Is the criminal justice system racially biased? Racial
discrimination has been a very social injustice for most people. One of the
most important American principles is equal treatment. This value is shown in national
documents such as the Declaration of Independence, and the Fourteenth Amendment
to the Constitution which guarantees the right to the “equal protection” (1). However,
most analysts of the criminal justice system believe that this right is
hampered by discretionary decisions and other elements that engenders racial

Throughout the years, crime and
punishment have provided some of the strongest symbols of the racial divide
here in America. For decades’ criminal justice critics have argued and have cited
instances of the racial discrimination is the system. Based on the American
Sociological Association-Department of Research and Development it states: “Although
overt discrimination has diminished in the criminal justice system over recent
decades, at the beginning of the twenty-first century, we continue to grapple
with the perceptions of and the reality of unfairness in our justice system” (2). In other words, over the past fifty years, the system has been
struggling with racial conflicts. For instance, chain-gang
style penal practices, prosecutorial, and judicial racism were common,
particularly in the southern criminal justice systems. Due to these events, Whites and African Americans experience life differently causing
these two races to view the criminal justice system differently.

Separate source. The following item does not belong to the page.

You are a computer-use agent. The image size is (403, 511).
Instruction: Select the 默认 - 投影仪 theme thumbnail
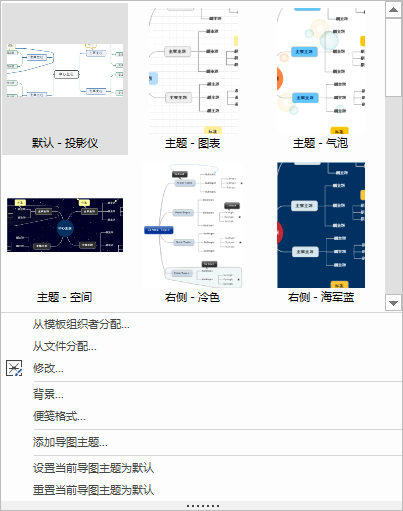click(x=65, y=79)
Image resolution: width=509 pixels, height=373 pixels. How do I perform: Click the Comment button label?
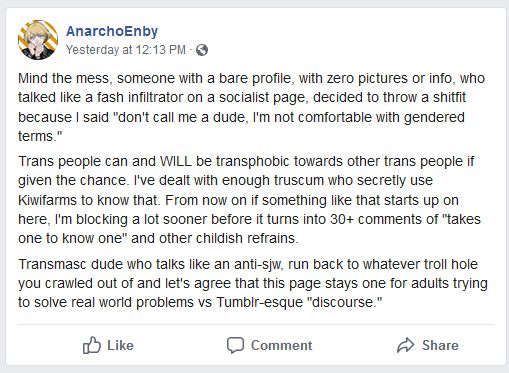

Furthermore, I do feel that the
criminal justice system is racially biased. According to
Cole, Smith, & DeJong (2015): “In sentencing for federal crimes, African
American male offenders on average received sentences more than 20 percent longer
than white male offenders” (1). Within this, is very obvious that white people
have higher advantages in the system than African Americans. A perfect example
in order to prove that there is racial discrimination in the system would be to
say that two teenagers show up to court in a detention hearing. One of the
teenagers is white and comes from a wealthy family. The other teenager is a not
white and comes from a single-parent family. The affluent mom says, “Your
Honor, I will watch my child, he will never be outside of adult supervision,
and we will have him go to a counselor.” It is more likely that the white
teenager will get away with it. This is one of the reasons why I believe that the
system is not fair and institutional racism is still alive in the criminal
justice system. Further studies state that, “While
some researchers have argued that racial discrimination is pervasive and deeply
rooted throughout the criminal justice system, and others have maintained that
intentional discrimination does not exist, the empirical picture is more
complex. Many researchers have concluded that the social science research
overall shows that racial discrimination does occur in some stages of justice
processing…” (2). These studies show that there
is discrimination in the system and these statistics prove it. This is also a bad
thing for the system as a whole, because it creates the racial disparity. From my point of view, some of the decisions in the judicial
system should be based on evidence to help to prove guilt or prior criminal
record of the defendant and these decisions should not be made based on color
or race.

Although some people believe
that the criminal justice system is racially biased, there are others that
think the opposite. Other’s believe and feel that this type of discrimination
does not exist in the system. Most of them argue that that
crime is activity common to all classes and that decisions throughout the
justice system are based on the amount of evidence collected from the crime. It is true, all classes commit crime but I am not fully convinced by the other sides, I believe that this
system is racially biased. Now days, white individuals are over privileged in
this country compared to other races. Being stopped by police for no apparent reason is
unfortunately a common complaint among people of color. As stated by Cole, Smith, & DeJong
(2015): “Many young men, in particular, can describe multiple incidents when
they were followed by officers, temporarily taken into custody, forced by
police to hand over money and property, or subjected to physical force for no
reason (1). This does make sense because in most cases, people who are
arrested for committing a crime are either African Americans or some other race
other than white.

Overall, there is no doubt that
racial discrimination still exists in the U.S. criminal justice system. It is
possible to reduce or prevent the most harmful effects of those biases and
getting there will require time and great political will.